Escassez de enxofre força Mosaic a reduzir operações no Brasil

A gigante americana de fertilizantes Mosaic anunciou uma nova rodada de redução de operações no Brasil devido à escassez de enxofre, insumo essencial para a produção de fosfatados. Em comunicado enviado a fornecedores, a empresa classificou as medidas como “readequações temporárias em seu plano operacional”, citando um cenário “desafiador e sem precedentes” causado por fatores externos, como instabilidade geopolítica e restrições em rotas marítimas.

Entre as ações adotadas estão a prorrogação das paralisações temporárias nas unidades de Catalão e Tapira (MG), a hibernação temporária do Complexo de Uberaba em setembro, a avaliação de paralisação na Fospar (PR) por falta de ácido sulfúrico, e a paralisação ou redução da produção em unidades de mistura em Candeias (BA), Catalão (GO), Palmeirante (TO) e Sorriso (MT).
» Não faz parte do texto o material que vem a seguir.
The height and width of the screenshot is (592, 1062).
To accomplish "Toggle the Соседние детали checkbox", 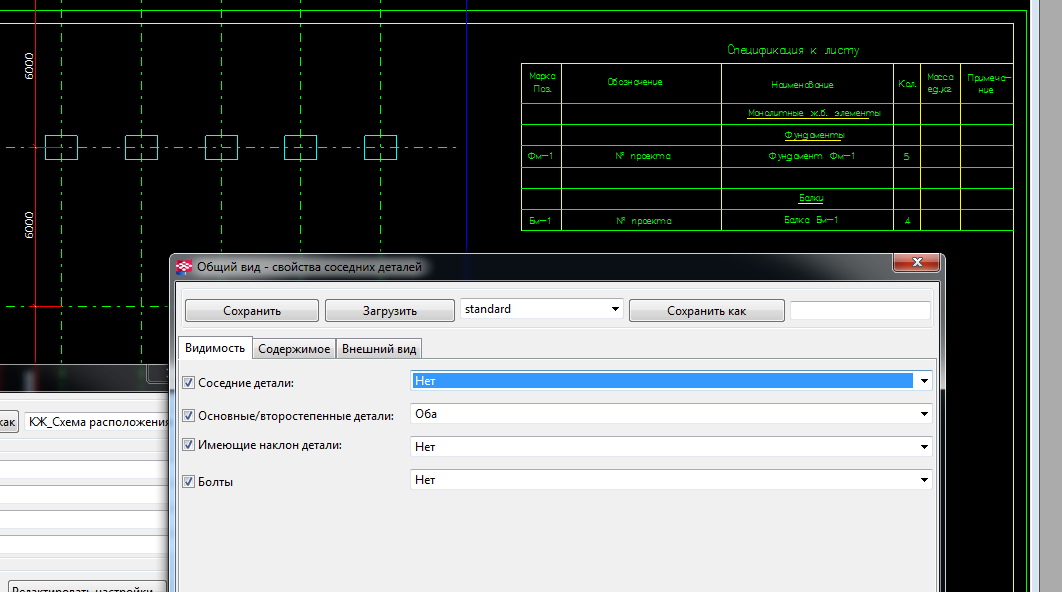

De acordo com a empresa, a medida não representa mudança na estratégia de longo prazo. A duração das restrições dependerá da estabilização dos preços do enxofre e da reabertura das rotas marítimas. A Mosaic informou que avalia alternativas para o suprimento de matérias-primas e mantém diálogo com sindicatos, parceiros e autoridades.

O cenário reflete a forte alta do enxofre: nos portos brasileiros, o preço ultrapassou US$ 1.200 por tonelada, aumento de quase 140% desde o início do conflito no Oriente Médio. As importações do insumo caíram 45,7% entre janeiro e maio deste ano, totalizando 630 mil toneladas, segundo a consultoria StoneX. “Em meio à escassez global, fabricantes reduziram suas taxas de operação, limitando a oferta internacional”, explica Tomás Pernías, analista da StoneX.

A Mosaic já havia paralisado minas de rocha fosfática em Araxá e Patrocínio (MG) e desmobilizado o complexo mineroquímico de Araxá em abril.